Give the part of the records that opens with the line containing "936496249 (284, 2150)" and closes with the line containing "My Account (148, 2553)" as a JSON list of strings, one string per line, with both ends included and blank lines left out.
** START OF RECORDS SUPPLIED **
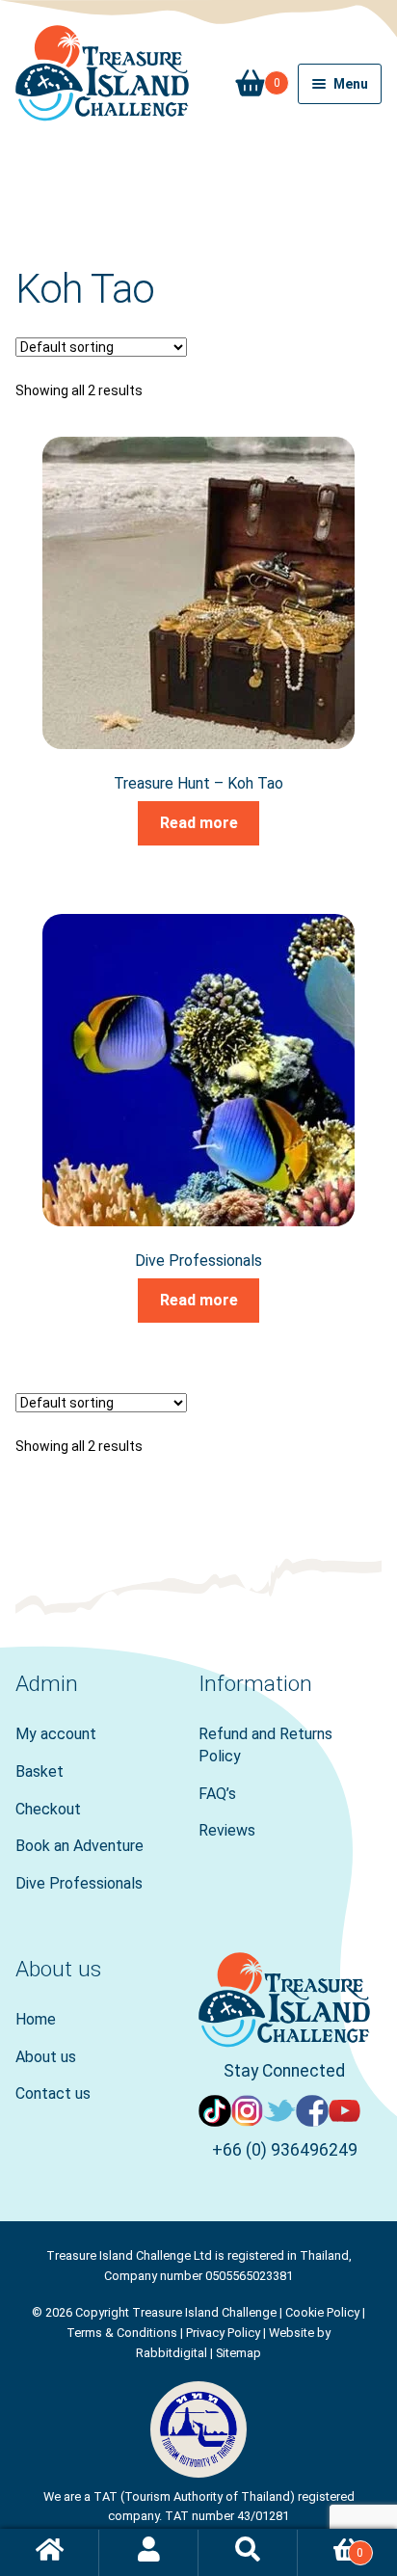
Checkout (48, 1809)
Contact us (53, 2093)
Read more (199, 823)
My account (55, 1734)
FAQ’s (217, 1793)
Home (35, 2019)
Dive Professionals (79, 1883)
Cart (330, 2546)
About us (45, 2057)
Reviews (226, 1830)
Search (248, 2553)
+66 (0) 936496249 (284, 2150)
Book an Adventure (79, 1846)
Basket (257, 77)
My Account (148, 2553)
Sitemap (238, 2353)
** END OF RECORDS SUPPLIED **
** START OF RECORDS SUPPLIED **
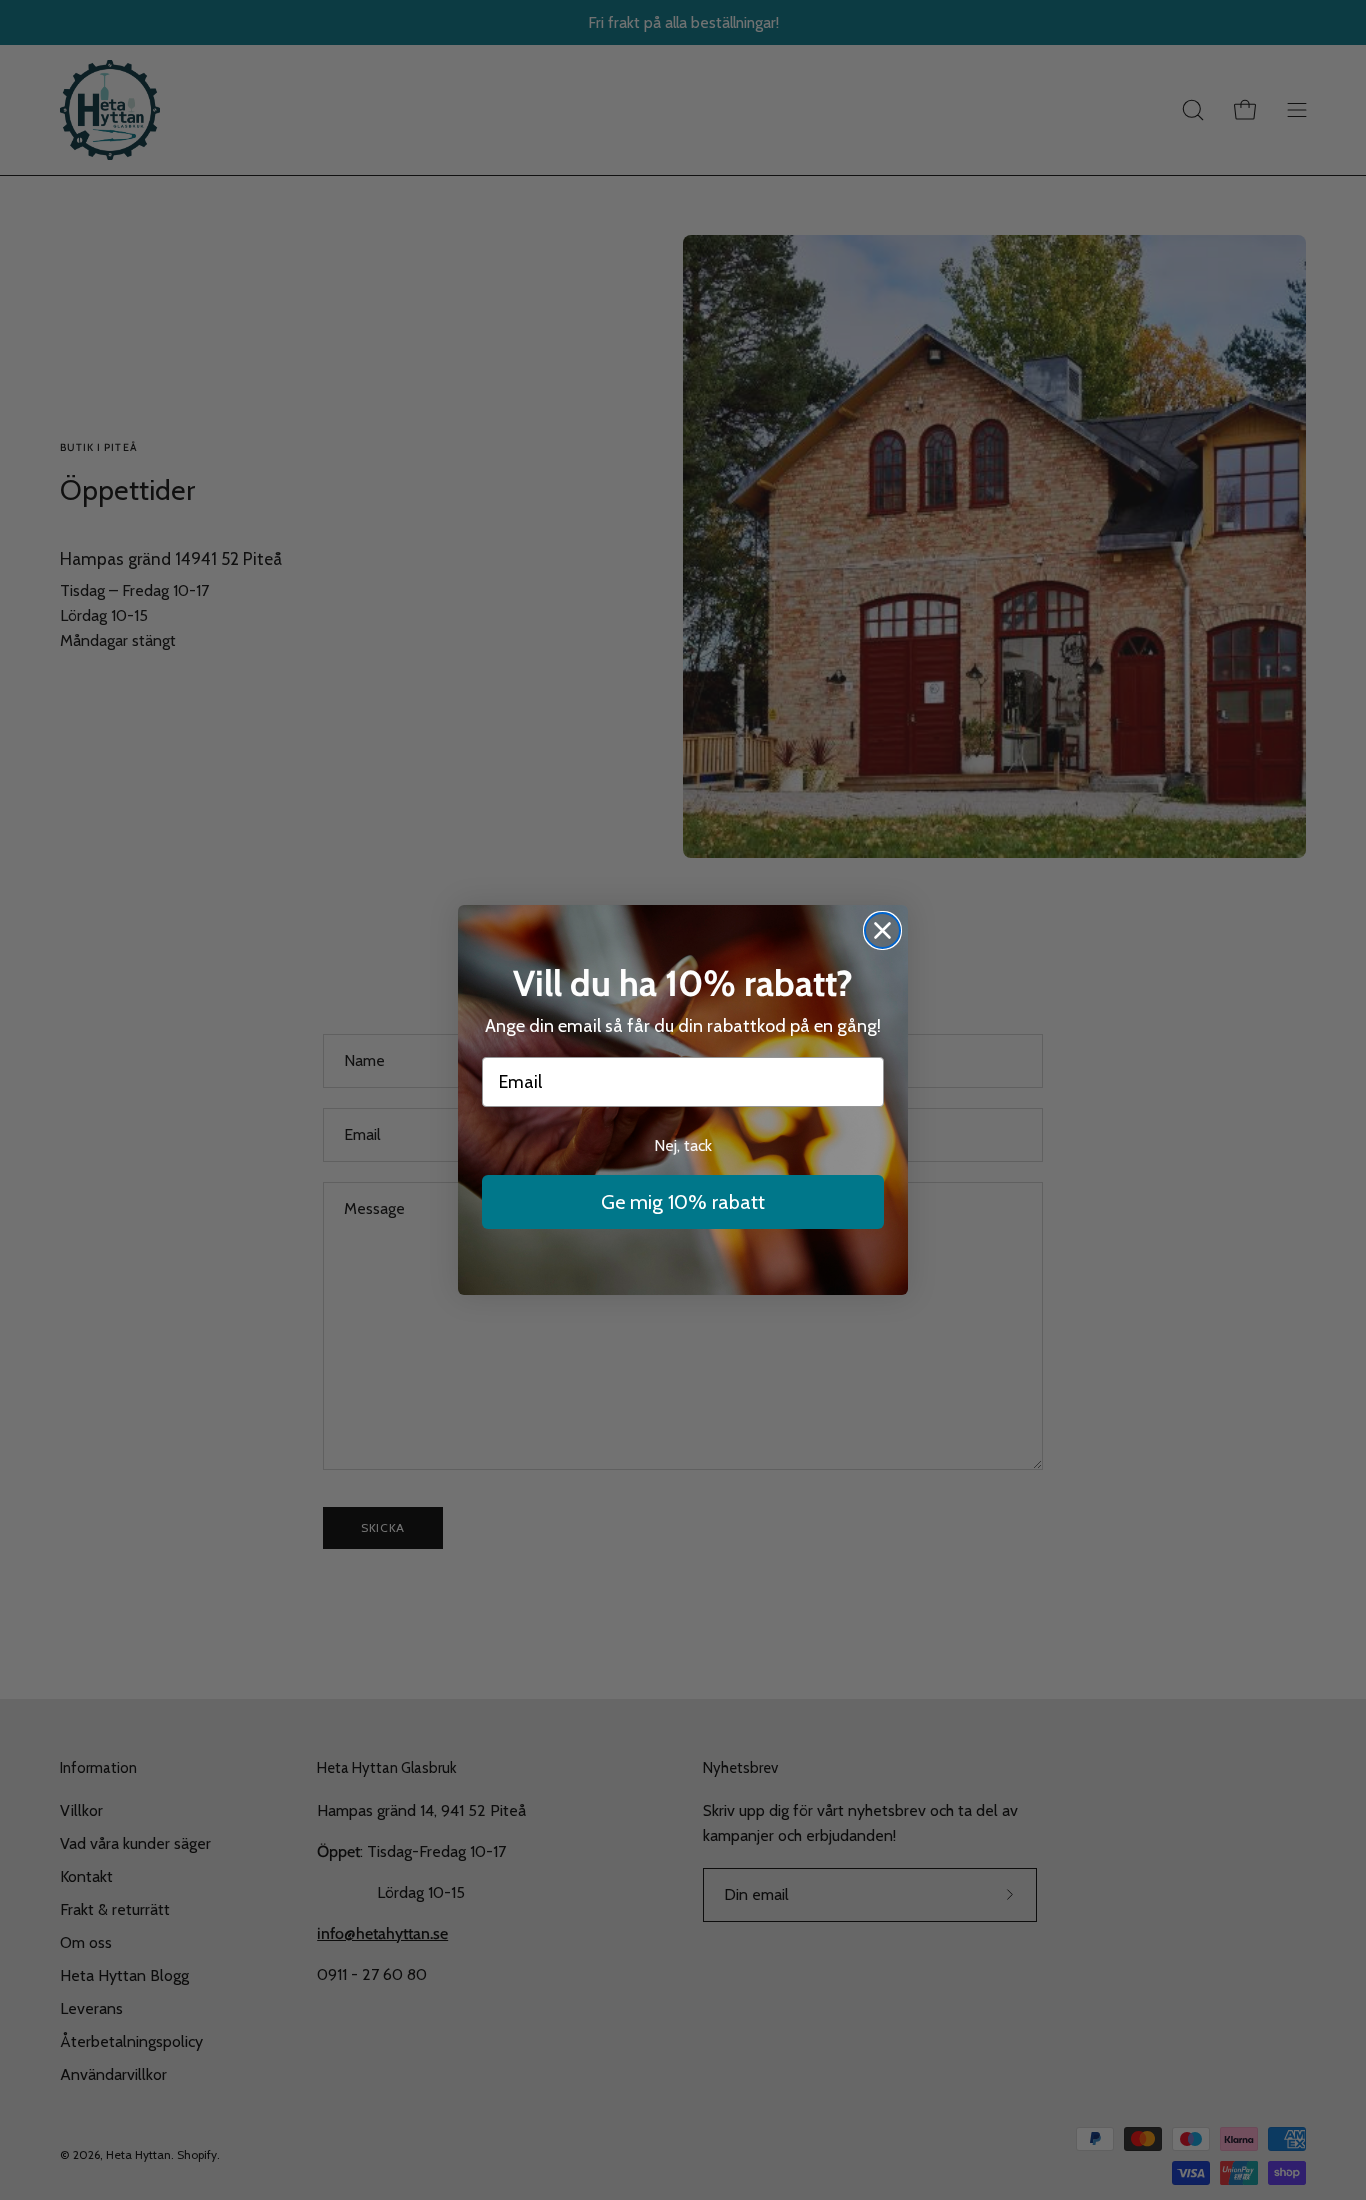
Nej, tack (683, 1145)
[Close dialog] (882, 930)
** END OF RECORDS SUPPLIED **
▶ THE SOLUTION
[
  "+66 (0) 936496249 (284, 2150)",
  "Book an Adventure (79, 1846)",
  "Basket (257, 77)",
  "My Account (148, 2553)"
]